William’s diary entries have many references to his state of health; he recorded his complaints throughout but was not extensively descriptive. These complaints were interspersed with comments regarding his other extensive business, social, and family affairs. To develop a better perspective of William’s health and to follow temporally the changes in the frequency of his health complaints, Lum developed a spreadsheet of William’s health-related issues. For each year of the diary, Lum records William’s own words, his general state of health, references to upper or lower extremity complaints, gastrointestinal or respiratory disorders and the remedies and physicians involved in treating his maladies. Using this format, researchers interested in looking at William’s health over time will be able to track the progress of his health problems over time and by organ system. They will be able to evaluate the efficacy of the various therapeutic interventions and gauge their success by his response. Medicine during the 19th century was largely empiric and based on the current knowledge at that time. Through William’s diary entries one is given a view into the medical practices of that period wholly from the perspective of the patient. Gout and rheumatism were general descriptive terms for joint and muscular pain that were commonly used by the practitioners of the 19th century. Lacking laboratory and radiological confirmation, determining what afflicted William through his life would be purely speculative, but by following William through his daily bouts of pain and discomfort and periods of remission, it is possible to better understand how he weathered the discomfort of his infirmities and provide some insight into his character.

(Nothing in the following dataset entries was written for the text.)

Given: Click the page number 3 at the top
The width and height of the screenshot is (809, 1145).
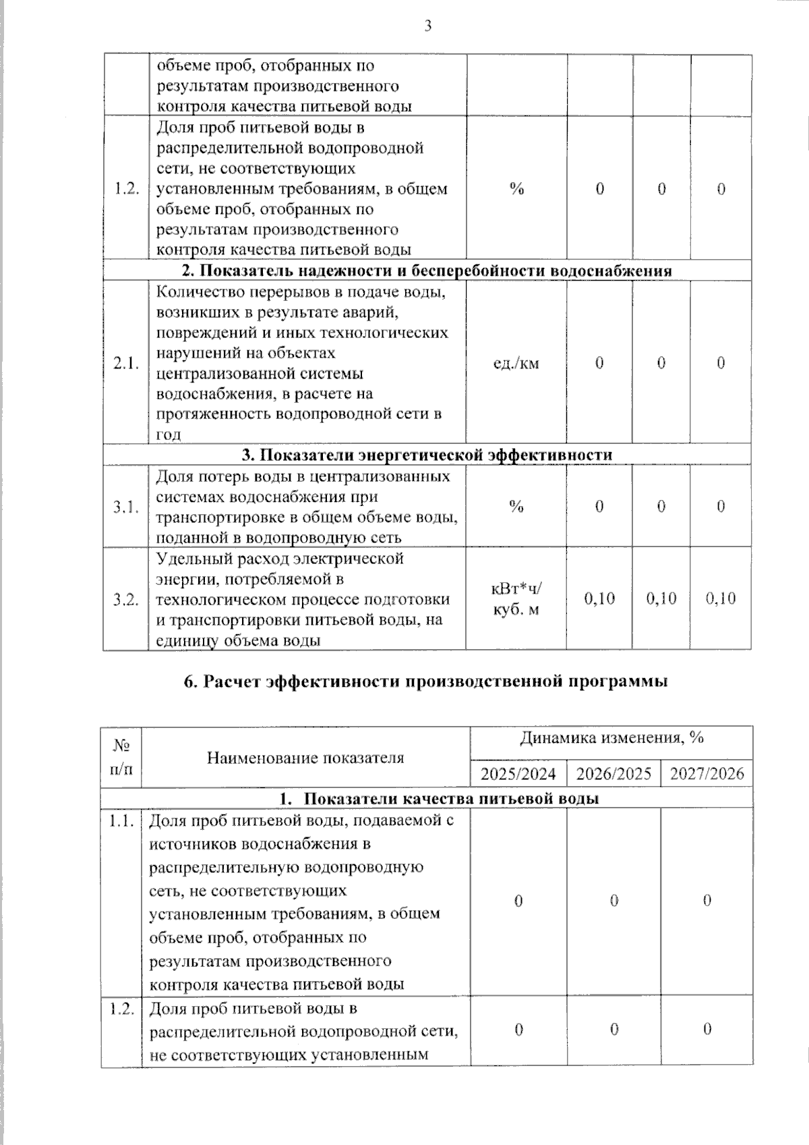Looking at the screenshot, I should (427, 26).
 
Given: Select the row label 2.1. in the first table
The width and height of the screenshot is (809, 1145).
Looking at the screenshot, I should (126, 364).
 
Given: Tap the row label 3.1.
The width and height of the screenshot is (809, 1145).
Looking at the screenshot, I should (126, 507).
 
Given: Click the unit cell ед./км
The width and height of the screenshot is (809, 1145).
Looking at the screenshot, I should (516, 364).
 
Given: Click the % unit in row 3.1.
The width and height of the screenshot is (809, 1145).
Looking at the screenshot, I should (516, 507).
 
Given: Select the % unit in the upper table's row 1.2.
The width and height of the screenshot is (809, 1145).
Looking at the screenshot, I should (516, 189).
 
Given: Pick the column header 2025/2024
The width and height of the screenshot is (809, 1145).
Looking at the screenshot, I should (518, 773).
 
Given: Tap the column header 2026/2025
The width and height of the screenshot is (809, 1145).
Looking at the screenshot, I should (613, 773).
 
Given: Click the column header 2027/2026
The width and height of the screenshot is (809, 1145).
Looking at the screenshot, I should (707, 773).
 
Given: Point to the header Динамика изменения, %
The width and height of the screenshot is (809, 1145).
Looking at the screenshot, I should (611, 738).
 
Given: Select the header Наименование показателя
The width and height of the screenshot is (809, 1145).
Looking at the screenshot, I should (305, 758).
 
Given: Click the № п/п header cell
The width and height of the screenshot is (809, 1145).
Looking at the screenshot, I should (121, 758).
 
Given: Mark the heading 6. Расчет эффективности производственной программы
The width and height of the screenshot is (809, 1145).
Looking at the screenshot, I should (426, 681).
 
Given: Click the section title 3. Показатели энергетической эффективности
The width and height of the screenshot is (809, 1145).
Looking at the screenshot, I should (427, 455).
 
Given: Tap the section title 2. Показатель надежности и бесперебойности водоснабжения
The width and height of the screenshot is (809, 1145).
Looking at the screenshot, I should (427, 271).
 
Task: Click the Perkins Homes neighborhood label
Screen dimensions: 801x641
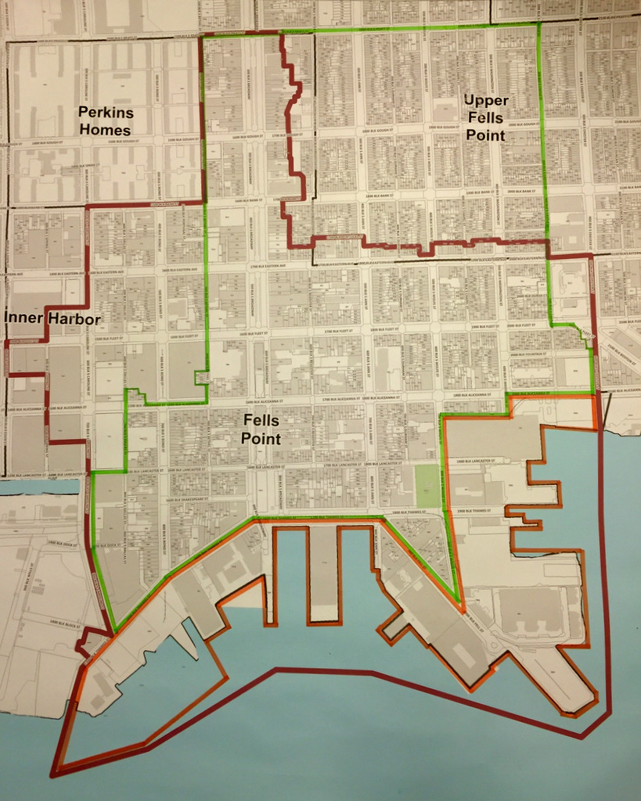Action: [106, 120]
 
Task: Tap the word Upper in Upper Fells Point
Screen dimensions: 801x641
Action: [485, 101]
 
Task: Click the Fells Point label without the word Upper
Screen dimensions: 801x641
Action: [261, 429]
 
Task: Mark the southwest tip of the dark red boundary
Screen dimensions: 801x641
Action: [52, 775]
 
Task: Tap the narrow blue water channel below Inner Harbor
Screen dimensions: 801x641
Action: [39, 486]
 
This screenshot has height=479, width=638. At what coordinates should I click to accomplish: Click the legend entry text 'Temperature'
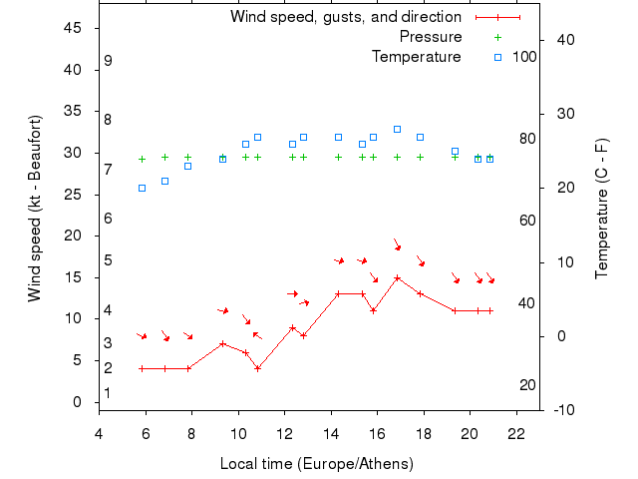(417, 57)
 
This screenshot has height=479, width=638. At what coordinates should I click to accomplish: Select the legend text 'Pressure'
(431, 37)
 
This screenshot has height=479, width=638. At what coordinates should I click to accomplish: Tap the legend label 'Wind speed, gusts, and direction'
(346, 17)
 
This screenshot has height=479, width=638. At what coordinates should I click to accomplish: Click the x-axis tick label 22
(516, 433)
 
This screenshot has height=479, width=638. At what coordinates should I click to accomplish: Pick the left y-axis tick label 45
(73, 28)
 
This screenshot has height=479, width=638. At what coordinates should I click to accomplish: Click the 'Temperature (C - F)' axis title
(602, 209)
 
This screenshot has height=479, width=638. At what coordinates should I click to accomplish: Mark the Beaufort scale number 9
(108, 61)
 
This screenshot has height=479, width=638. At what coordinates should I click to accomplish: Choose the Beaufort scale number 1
(108, 393)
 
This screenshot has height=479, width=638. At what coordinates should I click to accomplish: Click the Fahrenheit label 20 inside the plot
(528, 385)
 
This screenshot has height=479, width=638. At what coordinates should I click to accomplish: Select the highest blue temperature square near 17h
(397, 129)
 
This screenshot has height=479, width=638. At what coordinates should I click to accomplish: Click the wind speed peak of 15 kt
(397, 277)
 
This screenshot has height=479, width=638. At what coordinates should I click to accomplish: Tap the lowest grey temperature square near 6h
(142, 188)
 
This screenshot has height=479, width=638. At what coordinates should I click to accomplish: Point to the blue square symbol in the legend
(497, 57)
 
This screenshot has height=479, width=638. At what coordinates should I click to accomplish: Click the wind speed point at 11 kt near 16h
(374, 310)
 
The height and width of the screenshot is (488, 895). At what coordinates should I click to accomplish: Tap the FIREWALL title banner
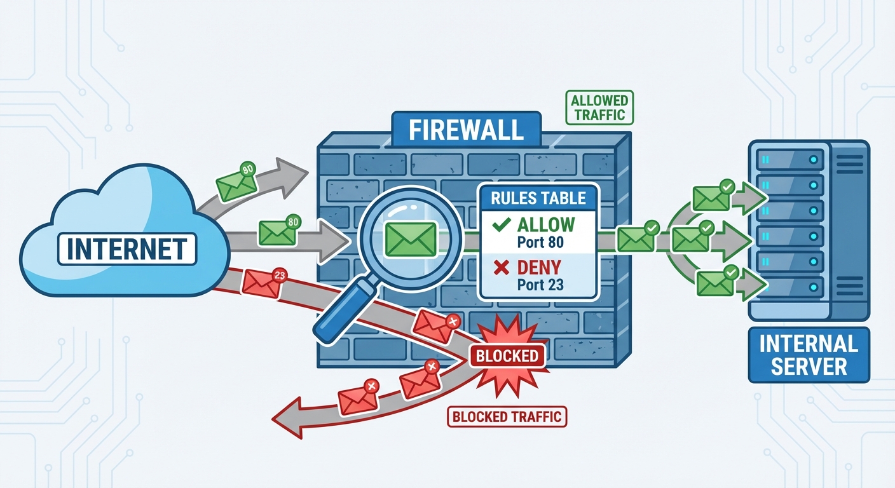[x=466, y=129]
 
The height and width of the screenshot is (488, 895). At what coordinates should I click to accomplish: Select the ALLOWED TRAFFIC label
[x=599, y=107]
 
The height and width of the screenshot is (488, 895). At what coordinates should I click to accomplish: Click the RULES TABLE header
[x=538, y=198]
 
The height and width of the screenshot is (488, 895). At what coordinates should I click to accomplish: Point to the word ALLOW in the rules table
[x=545, y=224]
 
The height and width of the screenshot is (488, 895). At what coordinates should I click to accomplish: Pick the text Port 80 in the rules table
[x=540, y=242]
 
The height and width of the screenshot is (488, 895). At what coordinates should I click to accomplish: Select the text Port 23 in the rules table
[x=540, y=285]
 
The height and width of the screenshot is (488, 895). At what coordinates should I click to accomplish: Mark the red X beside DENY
[x=502, y=268]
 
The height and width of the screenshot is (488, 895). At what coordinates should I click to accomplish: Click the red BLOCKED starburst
[x=507, y=356]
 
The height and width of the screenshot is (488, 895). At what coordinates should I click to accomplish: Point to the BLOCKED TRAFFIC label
[x=507, y=417]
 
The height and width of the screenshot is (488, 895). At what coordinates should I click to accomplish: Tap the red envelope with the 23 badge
[x=261, y=284]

Lum was born in Hawaii while it was a territory and saw it become a state in 1959. He left the Islands after receiving his undergraduate degree from the University of Hawaii to attend the Medical College of Wisconsin in Milwaukee. Following his residency in pediatrics at Milwaukee Children’s Hospital, he moved North to Alaska, where he spent 29 years practicing medicine in different roles.  He served as a US Public Health service physician working with Alaskan natives, an epidemiologist for the Centers for Disease Control, and then 17 years in private practice. He also served in the Alaska Army National Guard, which provided him the impetus to join the regular Army at age 58. He is currently assigned to the pediatric department at Walter Reed Army Medical Center in Washington, DC, placing him in close proximity to his three grandchildren and 98-year-old mother-in-law. Lum lives with his wife, Doris, in Friendship Heights, Maryland.